Programação Funcional – Parte I – Definição
23 Abril, 2008
Como o título do post sugere, começarei a abordar Programação Funcional. Ainda olhando para o título, pode-se perceber que essa é apenas a primeira de uma série de artigos. E olhando mais para o final do título, você poderá perceber que esta é apenas uma definição, ou simples explanação do que é o paradigma de programação funcional.
Então, vamos lá…
Programação funcional é o estilo de programação que trata as partes de um programa como funções matemáticas. Isso quer dizer que o programa não guarda estado, não possui variáveis, enfim, não tem nada que altere o valor. Tudo (ou quase) são funções.
Linguagens que seguem este estilo (como Haskell, por exemplo) tem as funções como tipos de “primeira classe”, isto é, você pode declarar funções, passá-las como parâmetros para outras funções, enfim, são tipos de dados como qualquer outro.
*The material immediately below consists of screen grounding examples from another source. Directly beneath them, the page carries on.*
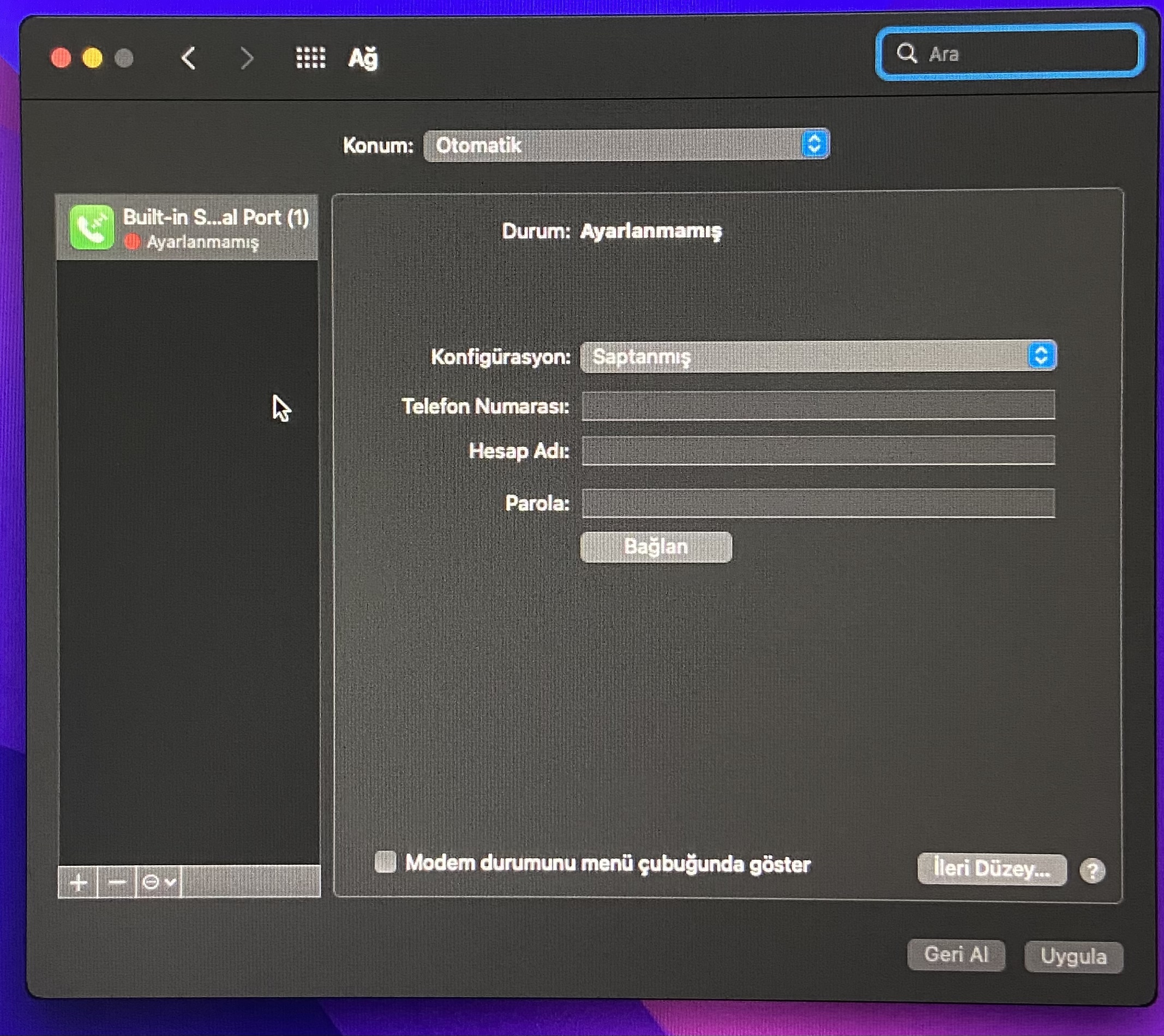
Task: Open help with question mark button
Action: pyautogui.click(x=1091, y=871)
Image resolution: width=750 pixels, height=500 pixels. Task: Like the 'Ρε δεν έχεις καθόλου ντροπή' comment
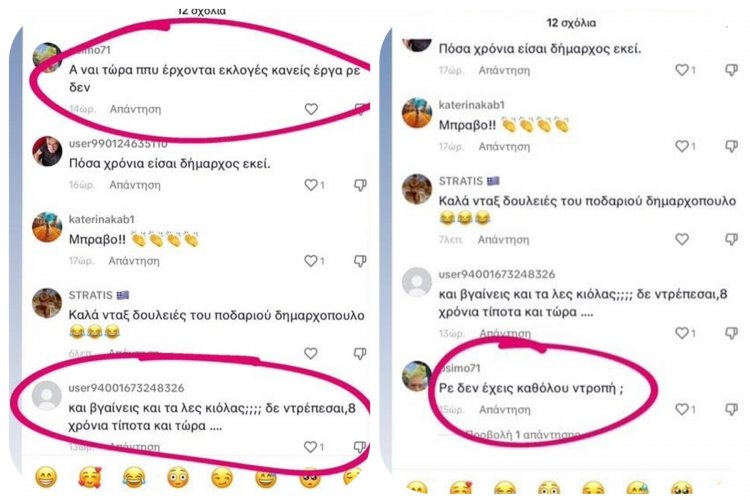[x=682, y=409]
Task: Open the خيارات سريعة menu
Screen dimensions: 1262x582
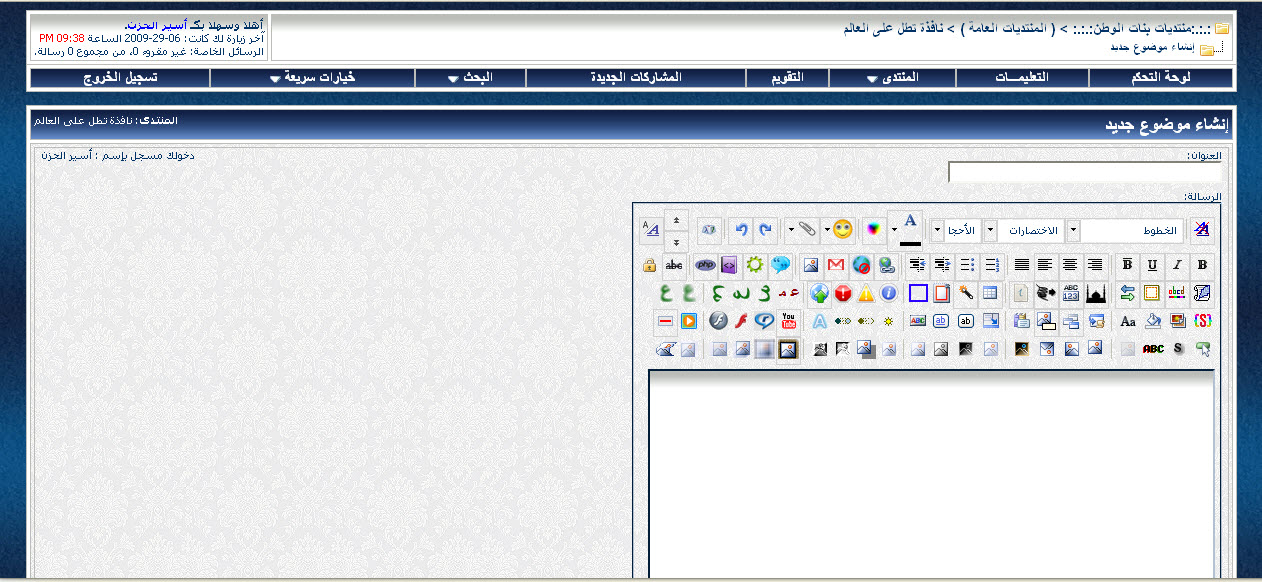Action: [x=312, y=78]
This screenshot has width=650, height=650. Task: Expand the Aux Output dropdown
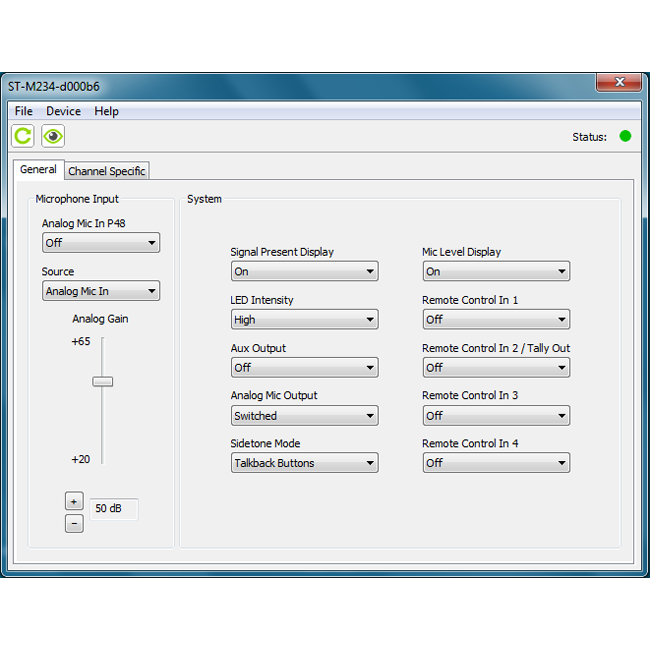pyautogui.click(x=304, y=367)
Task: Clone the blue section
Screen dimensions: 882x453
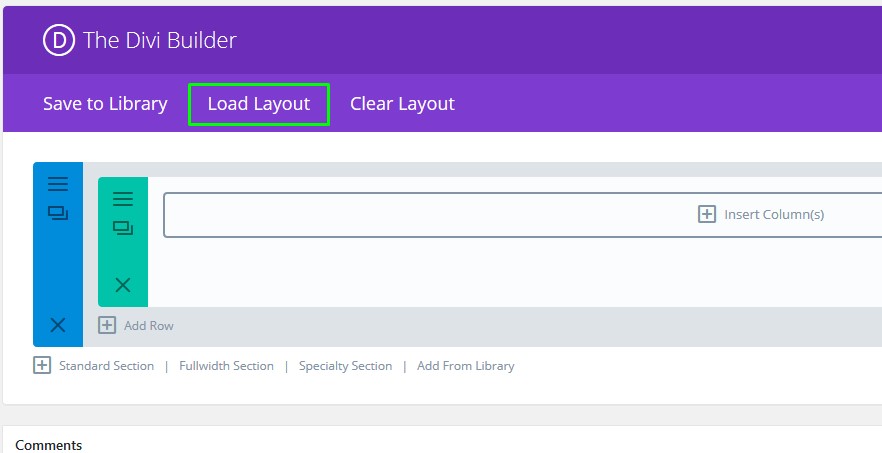Action: tap(58, 213)
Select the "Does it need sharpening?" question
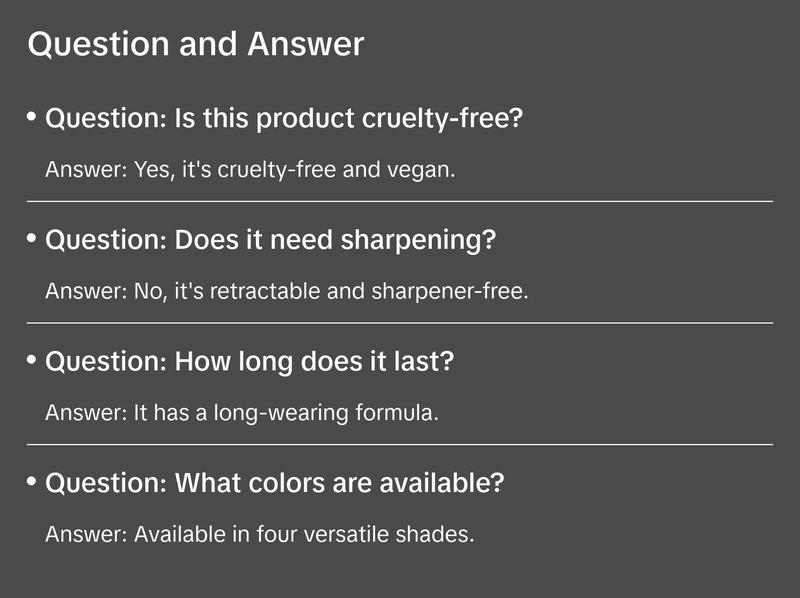Image resolution: width=800 pixels, height=598 pixels. (271, 241)
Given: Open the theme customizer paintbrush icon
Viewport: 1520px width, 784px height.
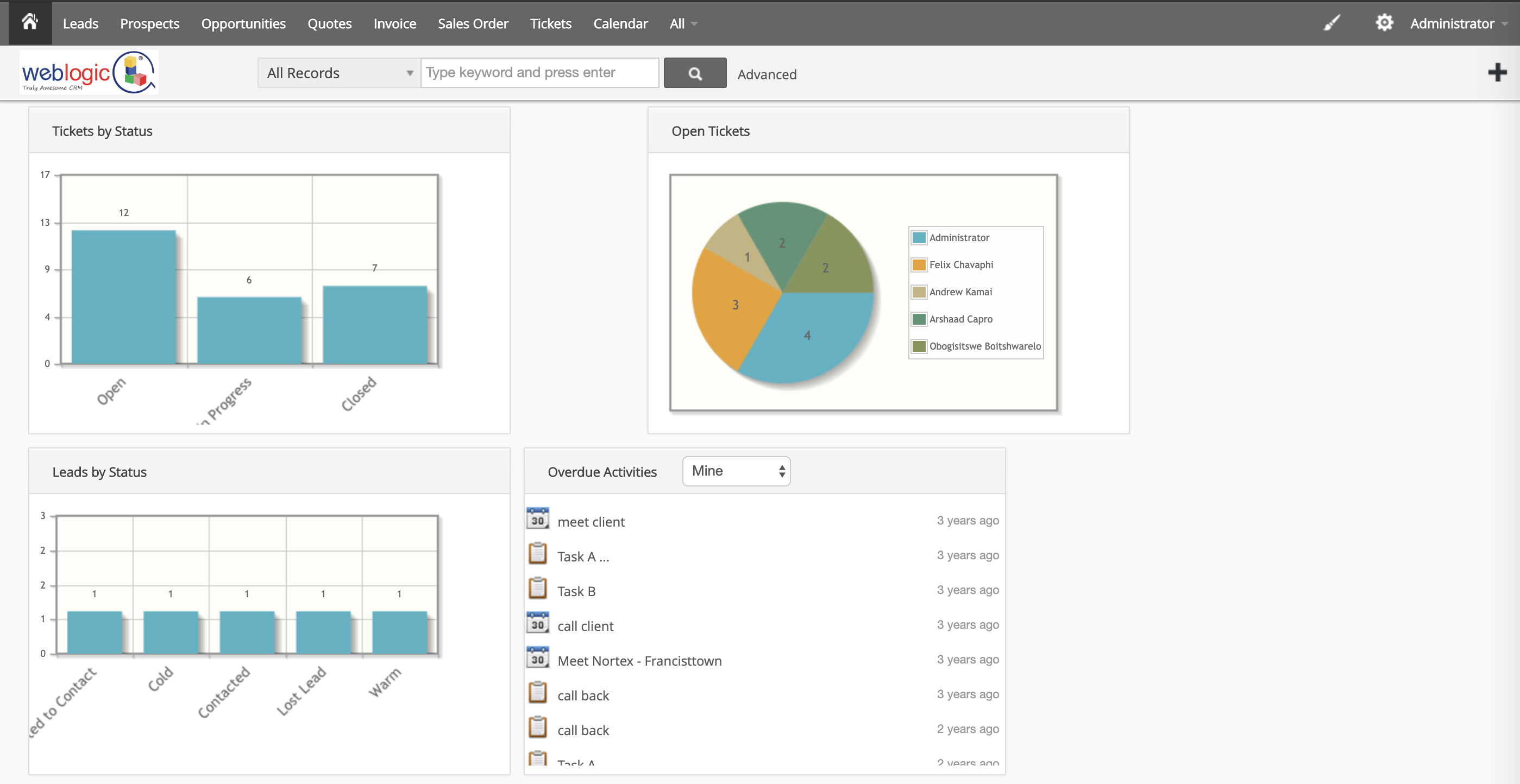Looking at the screenshot, I should coord(1333,22).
Outra característica da programação funcional é que normalmente as funções são puras, ou seja, não dependem de nenhum “efeito colateral”, como variáveis globais, passagem por referência, enfim, seu resultado depende apenas dos parâmetros de entrada.
Agora você deve estar se perguntando: “Por que eu iria querer usar uma linguagem que não tem variáveis?”.
Algumas das vantagens da programação funcional:
- Não guardando o estado de nada, o compilador pode fazer otimizações normalmente inseguras em outro tipo de linguagem;
- Normalmente as linguagens funcionais usam Lazy Evaluation, ou seja, só avaliam uma coisa se ela for realmente usada;
- É eficiente em aplicativos multi-threaded, já que não há risco de que algo indesejado seja alterado.